Oh, Lizbeth, if you had any idea, these last few months . . . it’s been a nightmare. The whirlwind kind, where you’re tossed about from place to place, and can’t remember anyone’s name, or any of your lines . . . and the curtain is about to rise. They’re the worst nightmares of all, the kind you can’t wake up from—when it’s all too real, and I’m all too awake, and none of this is anyone’s fault but my own.

I could’ve taken the winter off, you know. I could’ve stayed in my apartment and rested, or I might’ve even sneaked into town to see you. For just one party, perhaps? Just a few short nights, and then back to New York on the train. You could’ve come with me, if you liked. They’re different about things, in the city. I could tell you I loved you, if I wanted, and not worry so much that someone might overhear.

But I didn’t take the winter off. And you didn’t come to New York. And now I’m stuck here by my own design. This season, all the blame can lie with me. I took the second play, when I should’ve thrown my hands into the air and pleaded exhaustion.

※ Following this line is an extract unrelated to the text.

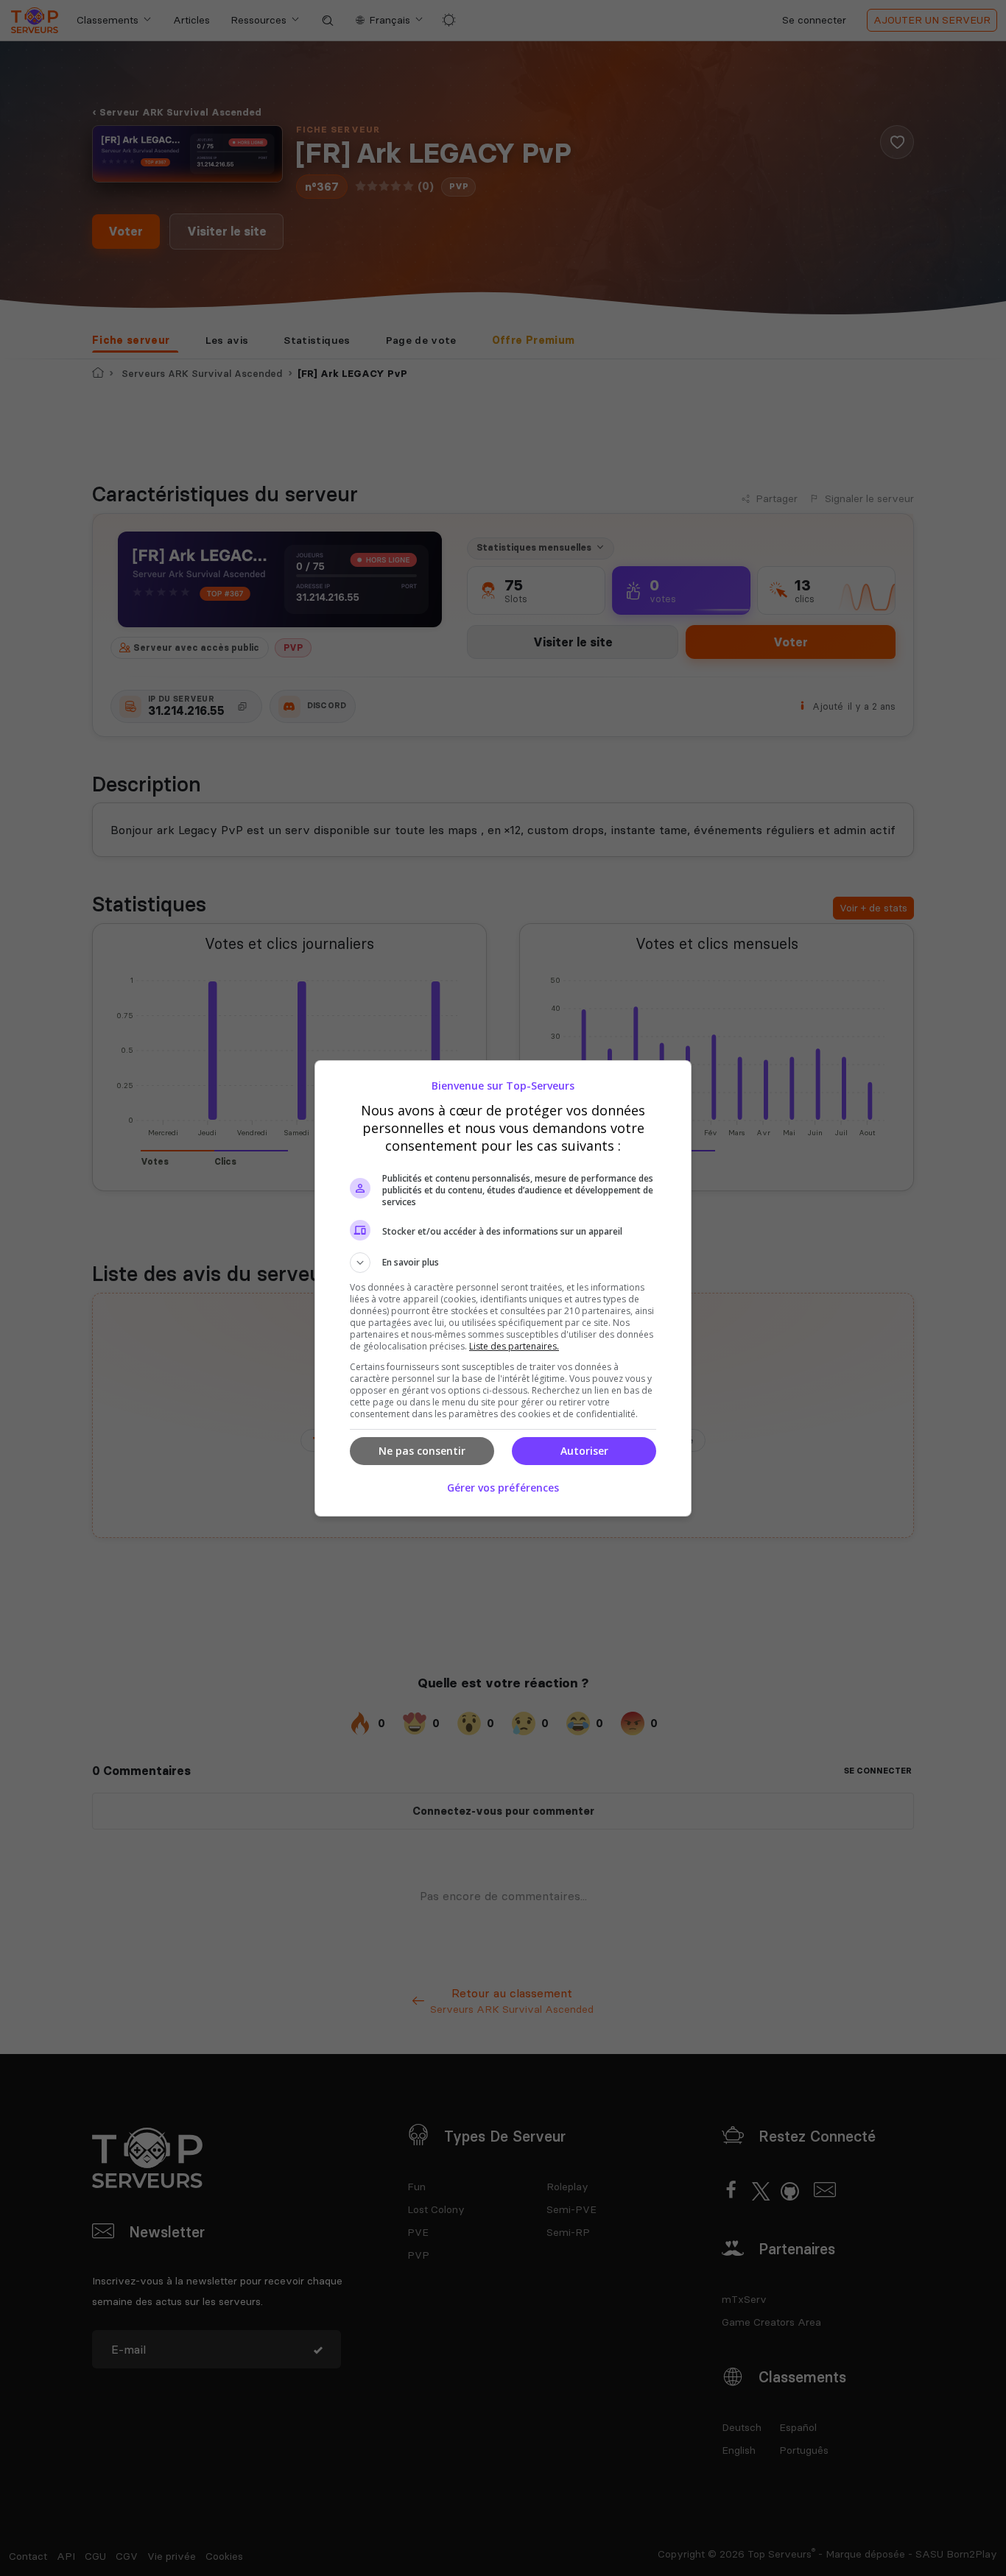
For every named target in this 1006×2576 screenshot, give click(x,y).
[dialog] (503, 1288)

(It would’ve gotten me out of The Wanderer, anyway. I mostly took that one because the director wants to arrange Sappho sometime this summer, and I want him to be happy with me, so he’ll keep me in mind; but it wasn’t a project that was near or dear to my heart, and I would have happily skipped it otherwise.)

And now, when I’m almost too tired to hold a pen and write this note, I have all these second, third, and fourth thoughts about the matter.

I should’ve sent Peter to Cathy Francisco or Mabel Lee. Either one of them would’ve done a perfect job in the role he wanted. And by “perfect” I mean, neither of them is a better actress than I am, and he wouldn’t prefer either of them over me.

But no. I’m too frightened of being without work. Acting is such a terrible business! If only I’d been bitten by some other bug . . . but it’s too late for that now, isn’t it?

It’s a permanent worry, I swear. Never confident of the next year’s employment, always in fear that the critics will hate you—and even more afraid they won’t notice you at all. It’s a system designed to tug and batter at one’s vanity. That’s why, I think, so many vain fools survive it.

Sometimes I worry that I’m not vain enough, and this is making me ill, or unnecessarily frantic. I don’t want to be unnecessarily frantic. I want to be calm, and quiet, with you in that lovely little town that leaves you alone. At least for a few days. Well, however long it takes for me to recover from this terrible exhaustion that’s settled so deep into my bones.